Assignment - Exactly those lines that run from the one containing "Click Artemis logo" through the last line of the entries below should be printed, and no others.

(Data extracted from a collection)

####

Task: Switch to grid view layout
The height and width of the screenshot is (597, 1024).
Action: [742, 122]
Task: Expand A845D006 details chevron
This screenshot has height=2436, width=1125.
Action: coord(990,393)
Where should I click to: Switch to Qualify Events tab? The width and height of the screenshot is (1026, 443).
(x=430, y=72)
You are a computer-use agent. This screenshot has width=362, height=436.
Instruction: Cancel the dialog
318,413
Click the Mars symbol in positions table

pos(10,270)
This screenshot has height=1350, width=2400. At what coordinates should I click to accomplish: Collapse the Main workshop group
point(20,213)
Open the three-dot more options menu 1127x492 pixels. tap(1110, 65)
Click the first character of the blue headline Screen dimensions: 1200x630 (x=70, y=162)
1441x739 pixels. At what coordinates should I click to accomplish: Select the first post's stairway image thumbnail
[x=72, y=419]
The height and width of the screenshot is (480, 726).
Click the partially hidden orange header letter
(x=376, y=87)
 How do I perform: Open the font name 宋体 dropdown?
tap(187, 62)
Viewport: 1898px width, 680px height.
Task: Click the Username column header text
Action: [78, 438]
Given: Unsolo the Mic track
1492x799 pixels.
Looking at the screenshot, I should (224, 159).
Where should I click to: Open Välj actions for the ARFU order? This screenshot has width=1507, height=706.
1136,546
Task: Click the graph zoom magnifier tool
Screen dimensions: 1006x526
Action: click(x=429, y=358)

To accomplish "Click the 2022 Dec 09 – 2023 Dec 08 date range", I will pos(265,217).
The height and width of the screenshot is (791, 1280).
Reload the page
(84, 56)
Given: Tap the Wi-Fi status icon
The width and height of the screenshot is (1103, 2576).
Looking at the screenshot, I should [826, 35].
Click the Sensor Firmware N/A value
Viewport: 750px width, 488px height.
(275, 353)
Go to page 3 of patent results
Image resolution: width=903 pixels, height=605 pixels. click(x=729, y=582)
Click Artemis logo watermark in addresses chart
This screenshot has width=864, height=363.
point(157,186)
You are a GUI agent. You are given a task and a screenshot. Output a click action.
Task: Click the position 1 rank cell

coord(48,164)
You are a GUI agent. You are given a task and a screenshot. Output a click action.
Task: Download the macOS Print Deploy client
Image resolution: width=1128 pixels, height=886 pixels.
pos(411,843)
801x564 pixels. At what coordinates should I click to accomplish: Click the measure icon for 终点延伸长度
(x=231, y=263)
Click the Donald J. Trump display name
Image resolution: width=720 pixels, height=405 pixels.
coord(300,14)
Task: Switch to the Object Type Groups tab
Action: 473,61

####

Written answer -
Click Artemis logo watermark in addresses chart
This screenshot has width=864, height=363.
point(157,186)
You are a GUI agent. You are given a task and a screenshot. Output a click action.
Task: Click the position 1 rank cell

coord(48,164)
You are a GUI agent. You are given a task and a screenshot. Output a click action.
Task: Download the macOS Print Deploy client
Image resolution: width=1128 pixels, height=886 pixels.
pos(411,843)
801x564 pixels. At what coordinates should I click to accomplish: Click the measure icon for 终点延伸长度
(x=231, y=263)
Click the Donald J. Trump display name
Image resolution: width=720 pixels, height=405 pixels.
coord(300,14)
Task: Switch to the Object Type Groups tab
Action: 473,61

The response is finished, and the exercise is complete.